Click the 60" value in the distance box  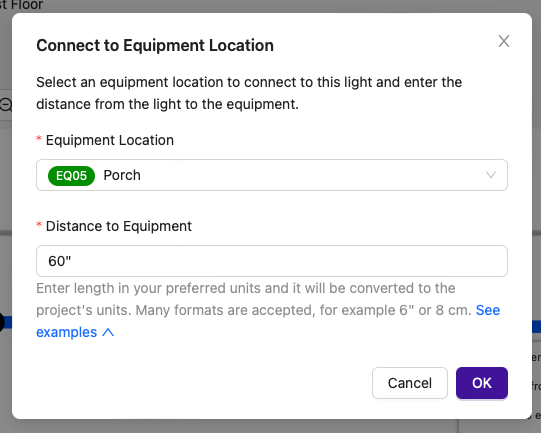tap(60, 261)
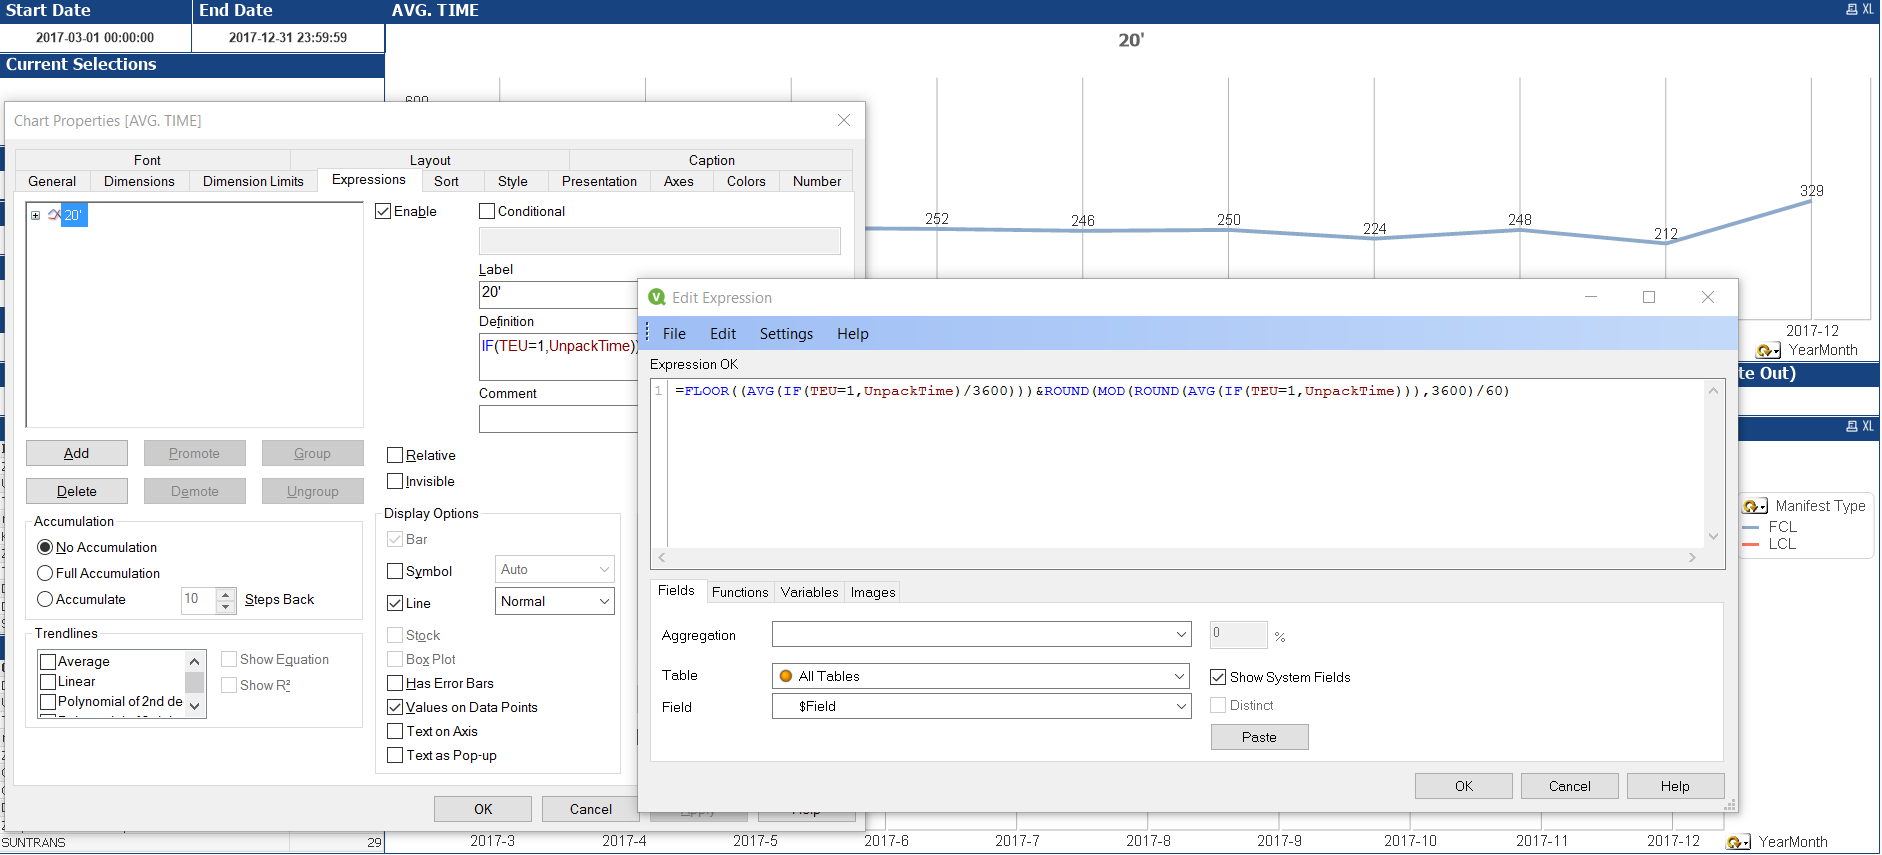Click the cycle group icon beside Manifest Type
This screenshot has width=1882, height=855.
[x=1755, y=506]
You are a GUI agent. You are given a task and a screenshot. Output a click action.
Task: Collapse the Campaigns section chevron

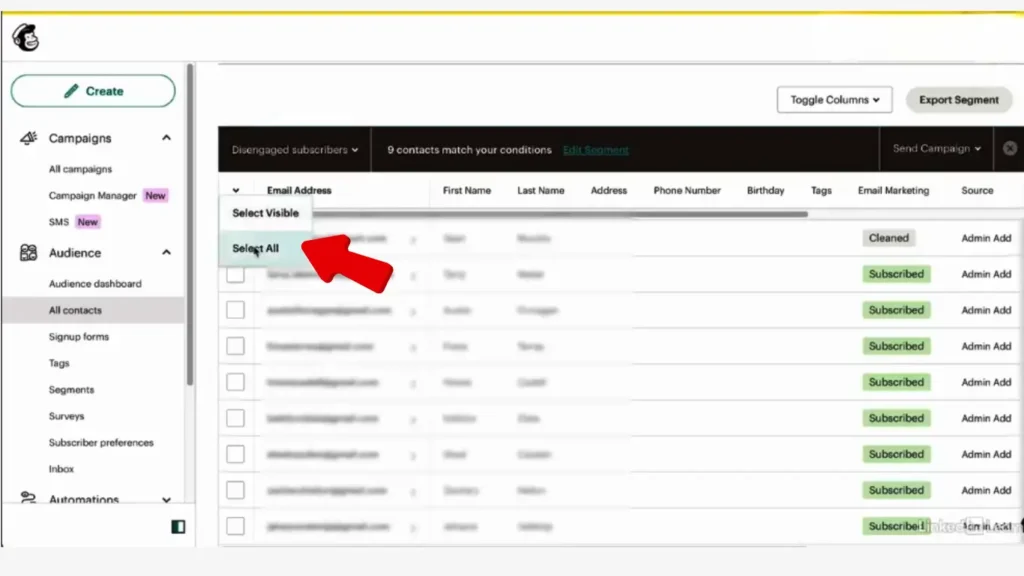tap(166, 138)
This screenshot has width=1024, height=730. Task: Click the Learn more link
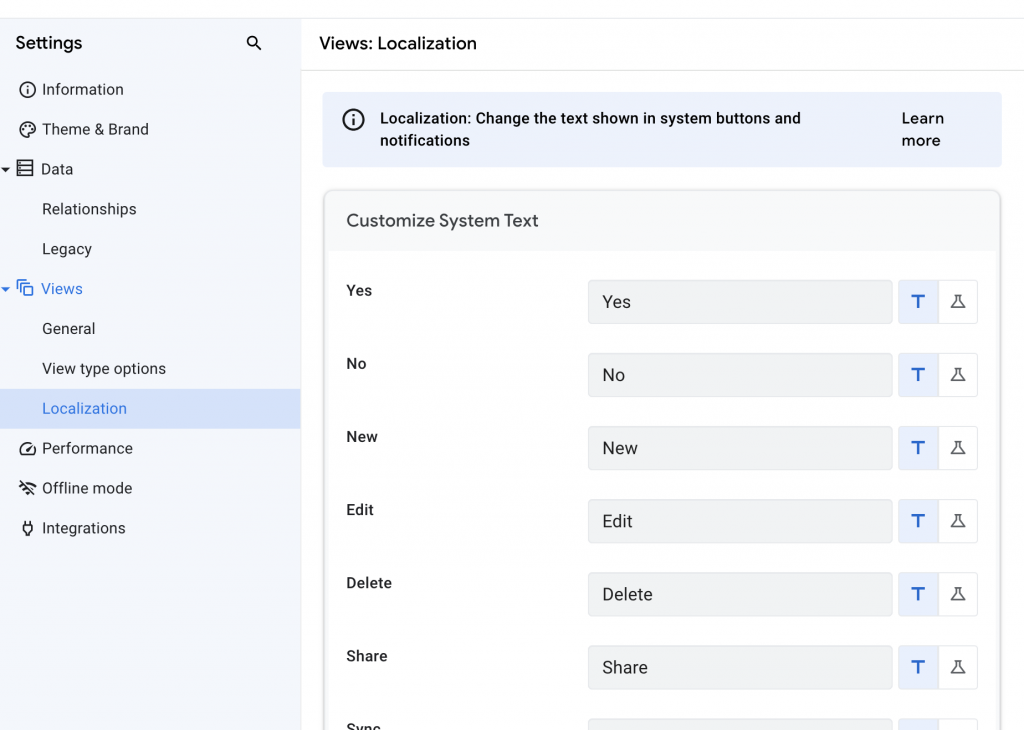coord(921,129)
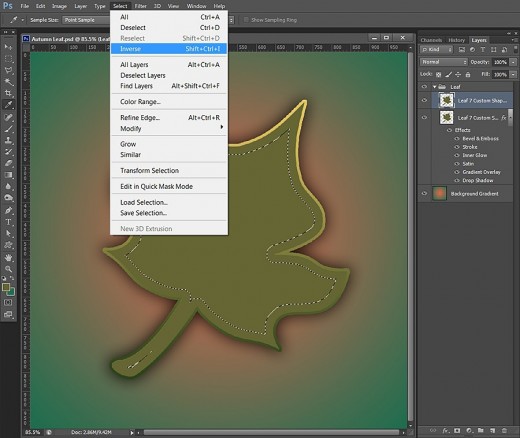520x438 pixels.
Task: Switch to the History tab
Action: coord(456,40)
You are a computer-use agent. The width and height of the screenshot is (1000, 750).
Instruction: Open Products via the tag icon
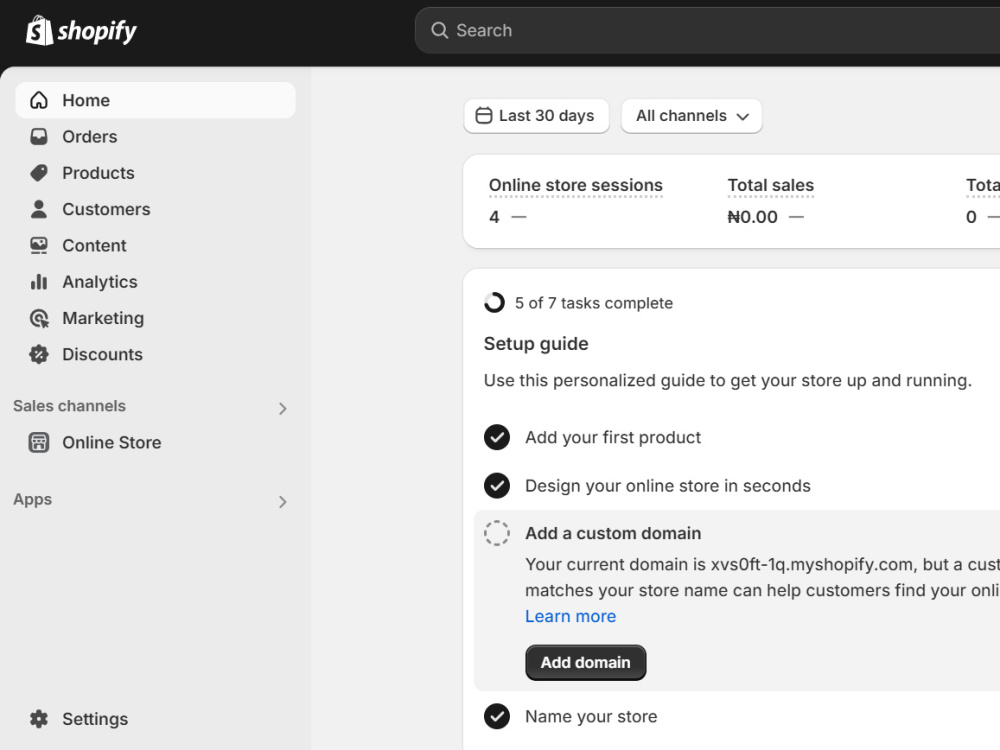pyautogui.click(x=39, y=173)

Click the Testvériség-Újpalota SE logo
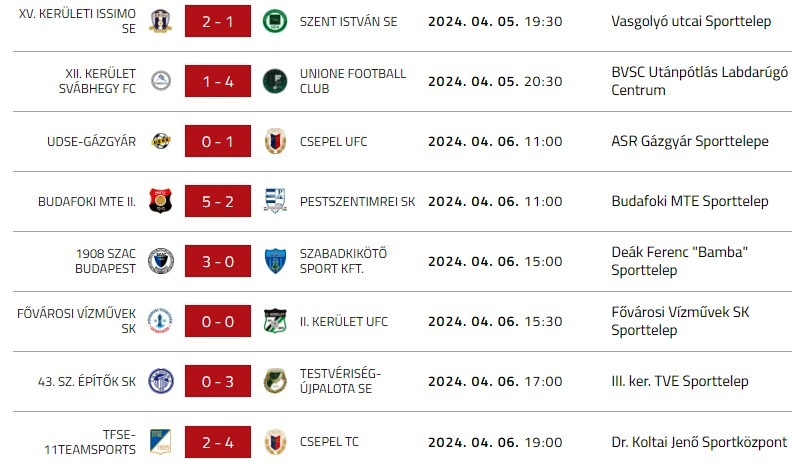[274, 381]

Description of the task
Transcribe exactly the lines that go from the one holding "Task: Collapse the Campaigns section chevron" through the last line of the entries, both included, and nothing besides them. Do not include any pictures.

Task solution
Task: Collapse the Campaigns section chevron

tap(166, 138)
This screenshot has width=1024, height=730. Task: Click the Learn more link
coord(921,129)
520x438 pixels.
Task: Switch to the History tab
Action: coord(456,40)
You are a computer-use agent. The width and height of the screenshot is (1000, 750).
Instruction: Open Products via the tag icon
pyautogui.click(x=39, y=173)

Click the Testvériség-Újpalota SE logo
[274, 381]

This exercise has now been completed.